[[ DATASET EXTRACT, beginning ]]

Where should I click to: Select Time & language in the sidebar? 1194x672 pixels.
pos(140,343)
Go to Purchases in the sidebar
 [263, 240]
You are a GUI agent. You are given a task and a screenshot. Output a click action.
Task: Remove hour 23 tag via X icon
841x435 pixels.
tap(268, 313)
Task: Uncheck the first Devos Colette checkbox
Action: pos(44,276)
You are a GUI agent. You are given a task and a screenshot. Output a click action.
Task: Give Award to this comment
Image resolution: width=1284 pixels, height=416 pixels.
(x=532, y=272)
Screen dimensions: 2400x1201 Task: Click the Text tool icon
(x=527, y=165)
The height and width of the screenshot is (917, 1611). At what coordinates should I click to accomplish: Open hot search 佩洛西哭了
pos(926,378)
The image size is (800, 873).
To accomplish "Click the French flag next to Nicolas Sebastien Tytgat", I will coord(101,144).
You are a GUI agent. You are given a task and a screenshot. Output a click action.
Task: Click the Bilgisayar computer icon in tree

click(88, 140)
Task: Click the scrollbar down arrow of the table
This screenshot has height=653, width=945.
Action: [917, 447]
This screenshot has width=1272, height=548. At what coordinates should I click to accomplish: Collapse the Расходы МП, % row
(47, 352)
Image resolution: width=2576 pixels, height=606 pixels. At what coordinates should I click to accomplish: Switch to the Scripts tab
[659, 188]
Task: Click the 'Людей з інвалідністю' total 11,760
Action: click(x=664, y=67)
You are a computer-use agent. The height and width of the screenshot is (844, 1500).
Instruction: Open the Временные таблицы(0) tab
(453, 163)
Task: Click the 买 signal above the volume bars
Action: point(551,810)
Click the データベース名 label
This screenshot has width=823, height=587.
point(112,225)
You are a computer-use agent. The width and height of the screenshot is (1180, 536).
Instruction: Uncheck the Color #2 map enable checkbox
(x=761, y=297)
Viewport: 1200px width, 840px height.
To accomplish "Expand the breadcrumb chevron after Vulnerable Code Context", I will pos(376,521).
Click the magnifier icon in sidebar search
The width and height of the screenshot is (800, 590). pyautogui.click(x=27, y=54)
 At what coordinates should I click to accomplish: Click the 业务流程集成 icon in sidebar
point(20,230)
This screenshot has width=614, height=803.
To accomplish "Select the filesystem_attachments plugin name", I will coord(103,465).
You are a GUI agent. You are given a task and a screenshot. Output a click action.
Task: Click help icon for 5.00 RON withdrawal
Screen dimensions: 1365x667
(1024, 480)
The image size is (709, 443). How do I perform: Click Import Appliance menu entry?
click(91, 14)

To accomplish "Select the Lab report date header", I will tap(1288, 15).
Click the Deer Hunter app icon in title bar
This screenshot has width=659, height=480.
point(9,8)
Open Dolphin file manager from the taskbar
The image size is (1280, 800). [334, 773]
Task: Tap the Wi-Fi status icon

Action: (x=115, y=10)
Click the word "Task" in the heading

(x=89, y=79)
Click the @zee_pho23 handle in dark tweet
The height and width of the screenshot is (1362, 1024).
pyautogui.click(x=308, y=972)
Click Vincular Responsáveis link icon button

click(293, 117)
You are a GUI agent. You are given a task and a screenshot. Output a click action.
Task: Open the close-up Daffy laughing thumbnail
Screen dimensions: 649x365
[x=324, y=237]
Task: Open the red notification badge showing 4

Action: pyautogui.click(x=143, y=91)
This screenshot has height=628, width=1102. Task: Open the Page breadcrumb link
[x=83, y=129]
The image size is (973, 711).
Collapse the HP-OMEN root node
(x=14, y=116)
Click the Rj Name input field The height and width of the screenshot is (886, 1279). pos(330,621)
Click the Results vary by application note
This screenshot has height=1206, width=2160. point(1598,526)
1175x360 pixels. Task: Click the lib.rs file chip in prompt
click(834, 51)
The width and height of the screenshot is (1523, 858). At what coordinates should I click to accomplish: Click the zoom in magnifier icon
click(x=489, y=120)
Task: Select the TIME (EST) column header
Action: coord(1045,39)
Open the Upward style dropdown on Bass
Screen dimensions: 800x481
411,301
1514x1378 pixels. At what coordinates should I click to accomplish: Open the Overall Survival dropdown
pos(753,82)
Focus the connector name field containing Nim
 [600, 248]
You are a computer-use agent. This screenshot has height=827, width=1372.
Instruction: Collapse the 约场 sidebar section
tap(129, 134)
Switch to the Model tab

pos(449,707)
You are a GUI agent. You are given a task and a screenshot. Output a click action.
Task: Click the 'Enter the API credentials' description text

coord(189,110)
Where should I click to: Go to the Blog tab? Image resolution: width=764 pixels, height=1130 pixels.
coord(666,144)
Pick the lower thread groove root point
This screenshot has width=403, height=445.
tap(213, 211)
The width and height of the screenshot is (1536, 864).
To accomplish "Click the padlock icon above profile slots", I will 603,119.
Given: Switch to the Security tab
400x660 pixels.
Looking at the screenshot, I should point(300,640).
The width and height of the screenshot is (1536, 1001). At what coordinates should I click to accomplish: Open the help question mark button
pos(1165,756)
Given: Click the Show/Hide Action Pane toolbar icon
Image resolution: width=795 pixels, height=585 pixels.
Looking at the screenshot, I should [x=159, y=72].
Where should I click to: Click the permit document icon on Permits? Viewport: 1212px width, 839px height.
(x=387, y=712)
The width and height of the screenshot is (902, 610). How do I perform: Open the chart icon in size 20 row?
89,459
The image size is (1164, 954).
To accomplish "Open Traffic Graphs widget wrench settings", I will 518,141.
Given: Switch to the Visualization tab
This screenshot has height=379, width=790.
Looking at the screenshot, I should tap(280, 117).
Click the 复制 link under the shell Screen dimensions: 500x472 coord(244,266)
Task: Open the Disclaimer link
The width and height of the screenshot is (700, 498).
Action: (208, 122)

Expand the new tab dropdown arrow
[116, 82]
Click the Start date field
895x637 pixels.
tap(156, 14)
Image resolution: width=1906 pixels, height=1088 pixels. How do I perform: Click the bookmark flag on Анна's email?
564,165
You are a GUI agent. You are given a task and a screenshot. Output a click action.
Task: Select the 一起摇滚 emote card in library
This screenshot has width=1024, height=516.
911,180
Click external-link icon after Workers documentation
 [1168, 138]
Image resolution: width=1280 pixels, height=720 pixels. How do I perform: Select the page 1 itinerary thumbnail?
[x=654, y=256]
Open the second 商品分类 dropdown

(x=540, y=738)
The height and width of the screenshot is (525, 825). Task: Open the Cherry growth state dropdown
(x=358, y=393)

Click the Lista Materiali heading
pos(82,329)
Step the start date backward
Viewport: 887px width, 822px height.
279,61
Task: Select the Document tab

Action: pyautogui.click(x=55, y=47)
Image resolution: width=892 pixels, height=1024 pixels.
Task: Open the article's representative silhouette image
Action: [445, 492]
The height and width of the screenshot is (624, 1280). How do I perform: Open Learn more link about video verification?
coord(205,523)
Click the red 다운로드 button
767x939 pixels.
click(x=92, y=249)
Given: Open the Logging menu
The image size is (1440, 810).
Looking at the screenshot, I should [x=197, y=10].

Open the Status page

[[ DATASET EXTRACT, end ]]

■ **ABOUT THIS TASK**
All of the entries above need to be reproduced exactly.

■ **RESULT**
Where should I click to: Select Time & language in the sidebar? 1194x672 pixels.
pos(140,343)
Go to Purchases in the sidebar
 [263, 240]
You are a GUI agent. You are given a task and a screenshot. Output a click action.
Task: Remove hour 23 tag via X icon
841x435 pixels.
tap(268, 313)
Task: Uncheck the first Devos Colette checkbox
Action: pos(44,276)
You are a GUI agent. You are given a task and a screenshot. Output a click action.
Task: Give Award to this comment
Image resolution: width=1284 pixels, height=416 pixels.
(x=532, y=272)
Screen dimensions: 2400x1201 Task: Click the Text tool icon
(x=527, y=165)
The height and width of the screenshot is (917, 1611). At what coordinates should I click to accomplish: Open hot search 佩洛西哭了
pos(926,378)
The image size is (800, 873).
To accomplish "Click the French flag next to Nicolas Sebastien Tytgat", I will coord(101,144).
You are a GUI agent. You are given a task and a screenshot. Output a click action.
Task: Click the Bilgisayar computer icon in tree

click(88, 140)
Task: Click the scrollbar down arrow of the table
This screenshot has height=653, width=945.
Action: [917, 447]
This screenshot has width=1272, height=548. At what coordinates should I click to accomplish: Collapse the Расходы МП, % row
(47, 352)
Image resolution: width=2576 pixels, height=606 pixels. At what coordinates should I click to accomplish: Switch to the Scripts tab
[659, 188]
Task: Click the 'Людей з інвалідністю' total 11,760
Action: click(x=664, y=67)
You are a computer-use agent. The height and width of the screenshot is (844, 1500).
Instruction: Open the Временные таблицы(0) tab
(453, 163)
Task: Click the 买 signal above the volume bars
Action: point(551,810)
Click the データベース名 label
This screenshot has width=823, height=587.
point(112,225)
You are a computer-use agent. The width and height of the screenshot is (1180, 536).
Instruction: Uncheck the Color #2 map enable checkbox
(x=761, y=297)
Viewport: 1200px width, 840px height.
To accomplish "Expand the breadcrumb chevron after Vulnerable Code Context", I will pos(376,521).
Click the magnifier icon in sidebar search
The width and height of the screenshot is (800, 590). pyautogui.click(x=27, y=54)
 At what coordinates should I click to accomplish: Click the 业务流程集成 icon in sidebar
point(20,230)
This screenshot has width=614, height=803.
To accomplish "Select the filesystem_attachments plugin name", I will coord(103,465).
You are a GUI agent. You are given a task and a screenshot. Output a click action.
Task: Click help icon for 5.00 RON withdrawal
Screen dimensions: 1365x667
(1024, 480)
The image size is (709, 443). How do I perform: Click Import Appliance menu entry?
click(91, 14)

To accomplish "Select the Lab report date header", I will tap(1288, 15).
Click the Deer Hunter app icon in title bar
This screenshot has width=659, height=480.
point(9,8)
Open Dolphin file manager from the taskbar
The image size is (1280, 800). [334, 773]
Task: Tap the Wi-Fi status icon

Action: (x=115, y=10)
Click the word "Task" in the heading

(x=89, y=79)
Click the @zee_pho23 handle in dark tweet
The height and width of the screenshot is (1362, 1024).
pyautogui.click(x=308, y=972)
Click Vincular Responsáveis link icon button

click(293, 117)
You are a GUI agent. You are given a task and a screenshot. Output a click action.
Task: Open the close-up Daffy laughing thumbnail
Screen dimensions: 649x365
[x=324, y=237]
Task: Open the red notification badge showing 4

Action: pyautogui.click(x=143, y=91)
This screenshot has height=628, width=1102. Task: Open the Page breadcrumb link
[x=83, y=129]
The image size is (973, 711).
Collapse the HP-OMEN root node
(x=14, y=116)
Click the Rj Name input field The height and width of the screenshot is (886, 1279). pos(330,621)
Click the Results vary by application note
This screenshot has height=1206, width=2160. point(1598,526)
1175x360 pixels. Task: Click the lib.rs file chip in prompt
click(834, 51)
The width and height of the screenshot is (1523, 858). At what coordinates should I click to accomplish: Click the zoom in magnifier icon
click(x=489, y=120)
Task: Select the TIME (EST) column header
Action: coord(1045,39)
Open the Upward style dropdown on Bass
Screen dimensions: 800x481
411,301
1514x1378 pixels. At what coordinates should I click to accomplish: Open the Overall Survival dropdown
pos(753,82)
Focus the connector name field containing Nim
 [600, 248]
You are a computer-use agent. This screenshot has height=827, width=1372.
Instruction: Collapse the 约场 sidebar section
tap(129, 134)
Switch to the Model tab

pos(449,707)
You are a GUI agent. You are given a task and a screenshot. Output a click action.
Task: Click the 'Enter the API credentials' description text

coord(189,110)
Where should I click to: Go to the Blog tab? Image resolution: width=764 pixels, height=1130 pixels.
coord(666,144)
Pick the lower thread groove root point
This screenshot has width=403, height=445.
tap(213, 211)
The width and height of the screenshot is (1536, 864).
To accomplish "Click the padlock icon above profile slots", I will 603,119.
Given: Switch to the Security tab
400x660 pixels.
Looking at the screenshot, I should point(300,640).
The width and height of the screenshot is (1536, 1001). At what coordinates should I click to accomplish: Open the help question mark button
pos(1165,756)
Given: Click the Show/Hide Action Pane toolbar icon
Image resolution: width=795 pixels, height=585 pixels.
Looking at the screenshot, I should [x=159, y=72].
Where should I click to: Click the permit document icon on Permits? Viewport: 1212px width, 839px height.
(x=387, y=712)
The width and height of the screenshot is (902, 610). How do I perform: Open the chart icon in size 20 row?
89,459
The image size is (1164, 954).
To accomplish "Open Traffic Graphs widget wrench settings", I will 518,141.
Given: Switch to the Visualization tab
This screenshot has height=379, width=790.
Looking at the screenshot, I should tap(280, 117).
Click the 复制 link under the shell Screen dimensions: 500x472 coord(244,266)
Task: Open the Disclaimer link
The width and height of the screenshot is (700, 498).
Action: (208, 122)

Expand the new tab dropdown arrow
[116, 82]
Click the Start date field
895x637 pixels.
tap(156, 14)
Image resolution: width=1906 pixels, height=1088 pixels. How do I perform: Click the bookmark flag on Анна's email?
564,165
You are a GUI agent. You are given a task and a screenshot. Output a click action.
Task: Select the 一起摇滚 emote card in library
This screenshot has width=1024, height=516.
911,180
Click external-link icon after Workers documentation
 [1168, 138]
Image resolution: width=1280 pixels, height=720 pixels. How do I perform: Select the page 1 itinerary thumbnail?
[x=654, y=256]
Open the second 商品分类 dropdown

(x=540, y=738)
The height and width of the screenshot is (525, 825). Task: Open the Cherry growth state dropdown
(x=358, y=393)

Click the Lista Materiali heading
pos(82,329)
Step the start date backward
Viewport: 887px width, 822px height.
279,61
Task: Select the Document tab

Action: pyautogui.click(x=55, y=47)
Image resolution: width=892 pixels, height=1024 pixels.
Task: Open the article's representative silhouette image
Action: [445, 492]
The height and width of the screenshot is (624, 1280). How do I perform: Open Learn more link about video verification?
coord(205,523)
Click the red 다운로드 button
767x939 pixels.
click(x=92, y=249)
Given: Open the Logging menu
The image size is (1440, 810).
Looking at the screenshot, I should [x=197, y=10].

Open the Status page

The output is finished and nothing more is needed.